Making Kids Count keeps kids fed over the summer
By Graig Graziosi
For some Mahoning Valley families, summer break isn’t just a hiatus from school.
It’s also an abrupt stop to the school lunches many parents rely on for their children’s nutrition.
Making Kids Count, a Boardman-based nonprofit serving children and families, is combating hunger brought on by summer break with its fifth annual summer food program.
Fifty families – 25 from Boardman and 25 from Austintown – will receive six weeks’ worth of food assistance thanks to donations from the nonprofit.
Distributions of the food – generally breakfast and lunch items such as fruit, cereal and nonperishables – are delivered to the families on alternating weeks throughout the summer.
Rulli Bros., the grocery store from which Making Kids Count purchases meat and produce for the program, helps deliver food to the families.
Colleen Eisenbraun, program director at Making Kids Count, said the summer food program relies on local participation, such as Rulli Bros.’ deliveries, to serve the families.
“We’re connected with these families through referrals from school guidance counselors,” she said. “We have the agreement with Rulli’s for deliveries, and Schwebels’ Bakery provides all the bread products.”
Volunteers packed the bags of food on delivery day at Making Kids Count’s offices in Boardman.
One of the volunteers, Anna Firth, already had a history of working to benefit children.
A retired teacher, Firth first became aware of Making Kids Count when she noticed the sign during a hair appointment at a nearby plaza.
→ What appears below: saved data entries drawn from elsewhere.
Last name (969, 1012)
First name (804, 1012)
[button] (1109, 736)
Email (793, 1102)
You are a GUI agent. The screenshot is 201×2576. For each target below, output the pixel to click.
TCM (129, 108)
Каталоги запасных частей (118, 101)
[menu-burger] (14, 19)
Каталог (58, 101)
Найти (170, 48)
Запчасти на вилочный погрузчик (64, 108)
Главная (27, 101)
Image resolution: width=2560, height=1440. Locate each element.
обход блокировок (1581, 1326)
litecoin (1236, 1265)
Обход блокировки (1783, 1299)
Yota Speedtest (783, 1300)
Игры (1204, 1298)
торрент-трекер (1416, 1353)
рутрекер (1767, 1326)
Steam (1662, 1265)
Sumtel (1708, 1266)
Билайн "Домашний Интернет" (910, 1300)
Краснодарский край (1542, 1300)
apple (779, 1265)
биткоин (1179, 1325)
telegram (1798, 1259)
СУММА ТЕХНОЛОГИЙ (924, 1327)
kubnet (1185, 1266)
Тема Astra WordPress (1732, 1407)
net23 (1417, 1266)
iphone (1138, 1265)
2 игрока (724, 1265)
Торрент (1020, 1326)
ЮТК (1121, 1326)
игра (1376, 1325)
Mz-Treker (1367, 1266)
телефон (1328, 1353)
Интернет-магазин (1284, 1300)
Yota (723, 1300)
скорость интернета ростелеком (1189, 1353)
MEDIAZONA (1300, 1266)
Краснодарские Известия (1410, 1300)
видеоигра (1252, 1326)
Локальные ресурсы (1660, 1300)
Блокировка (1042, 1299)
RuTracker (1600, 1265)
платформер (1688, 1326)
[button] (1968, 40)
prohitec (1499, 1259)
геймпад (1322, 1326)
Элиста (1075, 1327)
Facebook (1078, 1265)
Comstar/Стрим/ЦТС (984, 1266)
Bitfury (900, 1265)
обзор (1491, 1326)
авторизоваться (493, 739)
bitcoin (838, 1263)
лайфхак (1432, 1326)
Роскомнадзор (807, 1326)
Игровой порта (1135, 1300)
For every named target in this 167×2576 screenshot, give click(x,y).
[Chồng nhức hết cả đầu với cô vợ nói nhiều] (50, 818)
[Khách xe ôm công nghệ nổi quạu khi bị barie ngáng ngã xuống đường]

She initially took the building as a tutoring center – MKC does have tutoring services – and visited to offer her time. When she discovered the breadth of the organization’s services, she knew she wanted to be a part of it.
Firth has been a volunteer with the organization for six of its seven years in operation. On delivery day, she and her husband, George, were stuffing bags and volunteered to drive the food assistance to the families in need.
“It’s a wonderful organization,” Firth said. “You never realize how many people are in need of help until you do something like this.”
Along with its summer food program, Making Kids Count also distributes diapers to families in need, offers after-school tutoring and helps support local schools with donation drives, among other programs.
Those interested in donating to the organization can find current needs under the “donation” tab on the group’s website, makingkidscount.org.